**DATA LISTING**
== == ==
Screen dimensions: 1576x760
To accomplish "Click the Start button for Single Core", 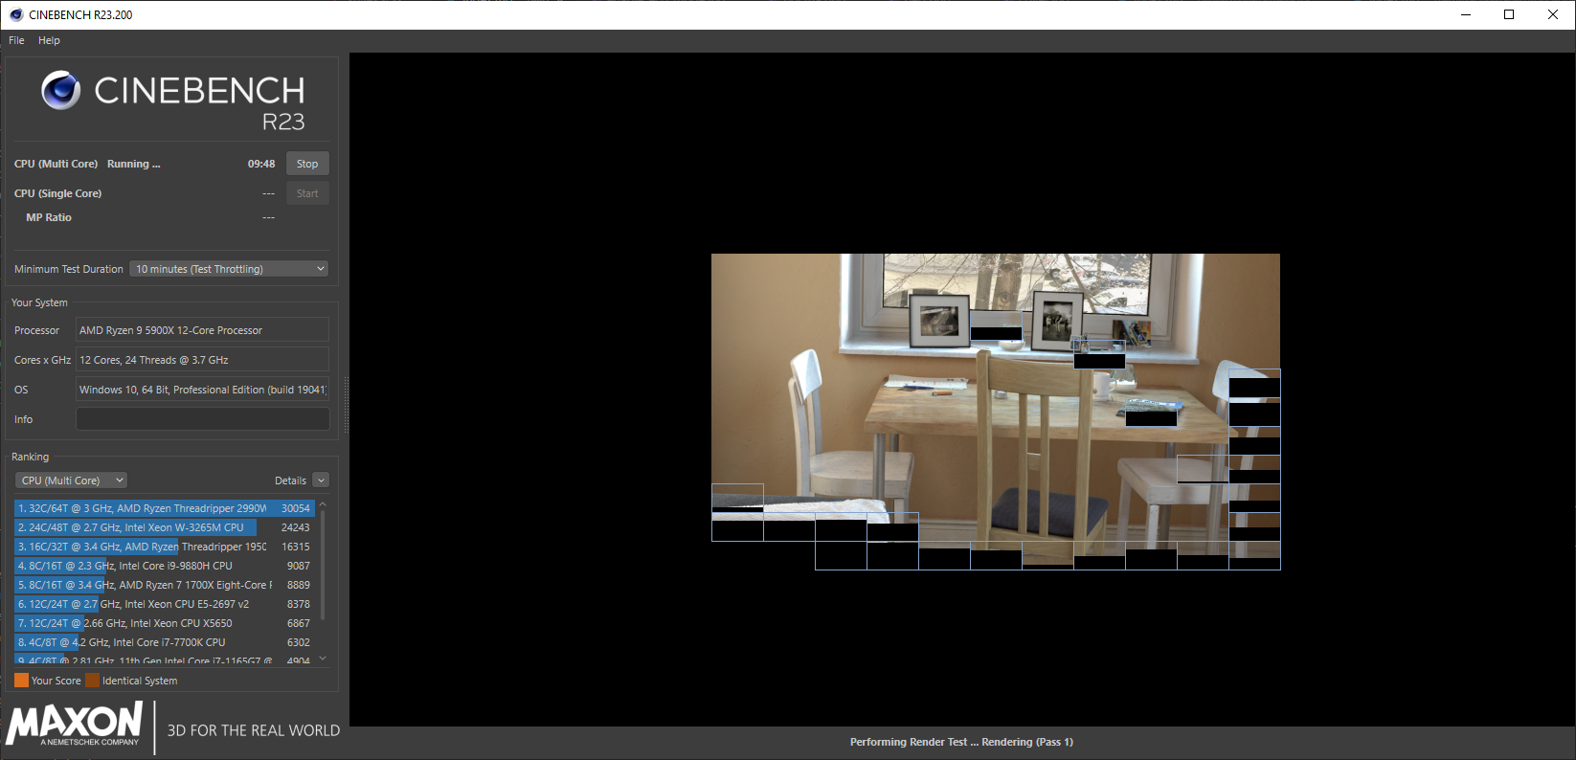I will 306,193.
== == ==
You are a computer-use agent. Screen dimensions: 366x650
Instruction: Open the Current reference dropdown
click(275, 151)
== == ==
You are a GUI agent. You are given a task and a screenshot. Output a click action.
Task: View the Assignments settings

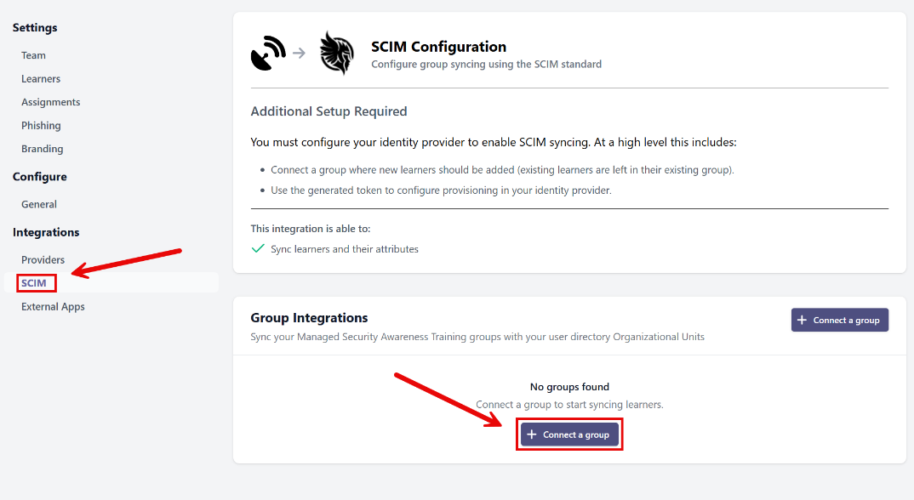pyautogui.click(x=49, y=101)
== == ==
**YOUR ASSIGNMENT**
Take every line in the preceding listing that contains "agent" and copy it.

**REPLY TO THE TASK**
You are a computer-use agent. Screen dimensions: 366x650
You are a GUI agent. You are given a task and a screenshot. Output a click action.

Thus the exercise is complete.